# WHAT YOU SHOULD DO:
Throughout the listing below, copy each line containing "computer".

# INFORMATION GIVEN:

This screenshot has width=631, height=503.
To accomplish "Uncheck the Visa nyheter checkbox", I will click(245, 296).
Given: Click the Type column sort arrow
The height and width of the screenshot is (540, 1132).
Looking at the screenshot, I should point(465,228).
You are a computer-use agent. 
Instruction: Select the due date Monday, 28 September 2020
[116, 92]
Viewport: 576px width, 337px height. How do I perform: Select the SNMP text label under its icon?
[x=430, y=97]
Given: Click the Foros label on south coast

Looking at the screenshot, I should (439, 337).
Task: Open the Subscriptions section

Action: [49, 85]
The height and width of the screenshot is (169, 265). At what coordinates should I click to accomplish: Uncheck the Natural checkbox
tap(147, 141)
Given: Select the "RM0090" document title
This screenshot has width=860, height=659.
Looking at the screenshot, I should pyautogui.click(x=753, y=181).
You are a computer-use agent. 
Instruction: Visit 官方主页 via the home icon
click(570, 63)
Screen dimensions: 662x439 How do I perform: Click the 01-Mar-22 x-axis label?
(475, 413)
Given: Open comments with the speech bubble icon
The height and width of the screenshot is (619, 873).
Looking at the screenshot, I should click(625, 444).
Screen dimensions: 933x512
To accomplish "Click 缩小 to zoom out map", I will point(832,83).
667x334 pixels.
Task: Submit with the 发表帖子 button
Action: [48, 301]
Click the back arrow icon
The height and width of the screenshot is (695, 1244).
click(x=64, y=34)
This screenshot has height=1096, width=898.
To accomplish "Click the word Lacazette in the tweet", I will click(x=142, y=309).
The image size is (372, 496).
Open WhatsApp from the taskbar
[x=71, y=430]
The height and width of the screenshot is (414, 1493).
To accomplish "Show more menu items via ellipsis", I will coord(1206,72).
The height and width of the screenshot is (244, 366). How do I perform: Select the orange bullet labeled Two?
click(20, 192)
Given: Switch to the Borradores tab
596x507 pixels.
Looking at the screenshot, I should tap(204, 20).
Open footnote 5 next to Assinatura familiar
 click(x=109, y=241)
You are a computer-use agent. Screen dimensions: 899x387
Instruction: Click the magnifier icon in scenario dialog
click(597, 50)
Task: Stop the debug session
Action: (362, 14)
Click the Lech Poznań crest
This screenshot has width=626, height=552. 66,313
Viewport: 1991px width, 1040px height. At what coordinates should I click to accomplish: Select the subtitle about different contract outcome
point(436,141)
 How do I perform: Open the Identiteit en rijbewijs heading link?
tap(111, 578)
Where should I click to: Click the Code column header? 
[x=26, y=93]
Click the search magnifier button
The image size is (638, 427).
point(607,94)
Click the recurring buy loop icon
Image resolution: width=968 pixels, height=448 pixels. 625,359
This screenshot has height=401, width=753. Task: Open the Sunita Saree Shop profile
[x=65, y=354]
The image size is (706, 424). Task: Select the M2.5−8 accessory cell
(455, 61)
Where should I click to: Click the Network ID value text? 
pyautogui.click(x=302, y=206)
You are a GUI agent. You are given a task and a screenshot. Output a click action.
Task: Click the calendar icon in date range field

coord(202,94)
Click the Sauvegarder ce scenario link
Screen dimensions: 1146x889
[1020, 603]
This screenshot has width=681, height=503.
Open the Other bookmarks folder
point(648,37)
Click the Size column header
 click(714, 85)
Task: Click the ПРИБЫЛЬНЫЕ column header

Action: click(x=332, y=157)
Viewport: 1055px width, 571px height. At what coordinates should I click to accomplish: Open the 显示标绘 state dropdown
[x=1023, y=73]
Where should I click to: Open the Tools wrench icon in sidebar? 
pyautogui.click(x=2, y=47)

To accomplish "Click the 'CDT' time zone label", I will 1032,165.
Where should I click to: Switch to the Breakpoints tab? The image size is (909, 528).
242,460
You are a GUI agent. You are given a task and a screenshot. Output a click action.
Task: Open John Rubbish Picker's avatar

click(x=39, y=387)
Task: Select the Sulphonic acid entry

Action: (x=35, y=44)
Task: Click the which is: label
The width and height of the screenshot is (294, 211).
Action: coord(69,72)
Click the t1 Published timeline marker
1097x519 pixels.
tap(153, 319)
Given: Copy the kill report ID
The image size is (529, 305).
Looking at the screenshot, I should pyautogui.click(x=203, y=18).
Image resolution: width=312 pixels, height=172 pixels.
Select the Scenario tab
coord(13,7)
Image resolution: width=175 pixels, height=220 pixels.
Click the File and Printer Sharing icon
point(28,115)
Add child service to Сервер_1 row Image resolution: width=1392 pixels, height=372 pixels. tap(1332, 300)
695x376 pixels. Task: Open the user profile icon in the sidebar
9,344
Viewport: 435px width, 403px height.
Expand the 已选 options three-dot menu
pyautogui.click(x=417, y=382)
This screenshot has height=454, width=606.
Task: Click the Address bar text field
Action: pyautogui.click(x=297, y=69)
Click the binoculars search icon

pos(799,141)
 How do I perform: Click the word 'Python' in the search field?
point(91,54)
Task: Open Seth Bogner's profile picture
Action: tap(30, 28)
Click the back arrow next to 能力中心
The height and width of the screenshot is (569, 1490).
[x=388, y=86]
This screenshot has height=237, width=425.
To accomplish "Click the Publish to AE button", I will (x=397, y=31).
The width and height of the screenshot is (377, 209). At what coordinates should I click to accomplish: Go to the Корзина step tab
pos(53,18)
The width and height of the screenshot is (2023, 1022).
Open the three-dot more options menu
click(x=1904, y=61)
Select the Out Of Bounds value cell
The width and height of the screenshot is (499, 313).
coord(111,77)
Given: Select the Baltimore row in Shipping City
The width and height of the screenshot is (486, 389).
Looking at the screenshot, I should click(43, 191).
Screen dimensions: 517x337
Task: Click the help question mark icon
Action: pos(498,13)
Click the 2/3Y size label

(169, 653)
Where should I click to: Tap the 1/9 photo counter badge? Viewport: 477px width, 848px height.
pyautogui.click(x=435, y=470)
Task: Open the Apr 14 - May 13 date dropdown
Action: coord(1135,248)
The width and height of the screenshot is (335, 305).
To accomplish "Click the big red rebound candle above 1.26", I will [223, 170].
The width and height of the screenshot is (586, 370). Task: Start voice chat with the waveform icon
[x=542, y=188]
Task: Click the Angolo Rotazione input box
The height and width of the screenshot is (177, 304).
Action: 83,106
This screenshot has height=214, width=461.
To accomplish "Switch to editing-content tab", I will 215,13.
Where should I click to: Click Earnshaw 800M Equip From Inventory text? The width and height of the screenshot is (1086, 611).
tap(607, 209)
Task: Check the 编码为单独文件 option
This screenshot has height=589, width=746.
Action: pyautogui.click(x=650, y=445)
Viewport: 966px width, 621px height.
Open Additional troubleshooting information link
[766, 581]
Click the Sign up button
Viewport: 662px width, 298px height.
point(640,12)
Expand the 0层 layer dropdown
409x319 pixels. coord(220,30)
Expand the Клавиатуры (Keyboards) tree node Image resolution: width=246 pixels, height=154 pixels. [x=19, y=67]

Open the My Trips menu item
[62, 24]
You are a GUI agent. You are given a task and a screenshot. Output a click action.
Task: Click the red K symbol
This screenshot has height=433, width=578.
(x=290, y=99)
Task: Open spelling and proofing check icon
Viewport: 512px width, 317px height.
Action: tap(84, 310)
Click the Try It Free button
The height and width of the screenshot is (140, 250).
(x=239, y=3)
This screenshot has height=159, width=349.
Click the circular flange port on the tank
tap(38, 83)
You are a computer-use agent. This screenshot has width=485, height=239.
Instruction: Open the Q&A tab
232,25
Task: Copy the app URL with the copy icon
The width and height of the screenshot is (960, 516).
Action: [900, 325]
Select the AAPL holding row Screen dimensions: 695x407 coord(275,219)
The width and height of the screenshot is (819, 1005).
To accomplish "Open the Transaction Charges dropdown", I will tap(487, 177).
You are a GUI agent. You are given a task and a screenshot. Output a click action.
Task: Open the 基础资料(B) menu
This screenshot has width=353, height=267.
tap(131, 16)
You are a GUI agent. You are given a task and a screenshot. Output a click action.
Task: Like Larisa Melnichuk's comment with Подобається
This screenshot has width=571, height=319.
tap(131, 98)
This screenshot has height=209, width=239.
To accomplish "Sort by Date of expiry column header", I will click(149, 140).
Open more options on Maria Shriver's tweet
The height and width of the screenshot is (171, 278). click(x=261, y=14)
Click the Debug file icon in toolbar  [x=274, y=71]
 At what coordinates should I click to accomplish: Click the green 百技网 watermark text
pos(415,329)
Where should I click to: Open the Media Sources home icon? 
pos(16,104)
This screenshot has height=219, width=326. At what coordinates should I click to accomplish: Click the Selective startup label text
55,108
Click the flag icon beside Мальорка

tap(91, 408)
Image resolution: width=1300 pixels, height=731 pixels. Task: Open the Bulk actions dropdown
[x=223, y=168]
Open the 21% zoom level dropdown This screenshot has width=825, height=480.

# OUTPUT FOR THIS EXERCISE:
You are a computer-use agent. 
You are a computer-use agent. 
You are a computer-use agent. Screen dimensions: 899x387
You are a computer-use agent. This screenshot has width=485, height=239.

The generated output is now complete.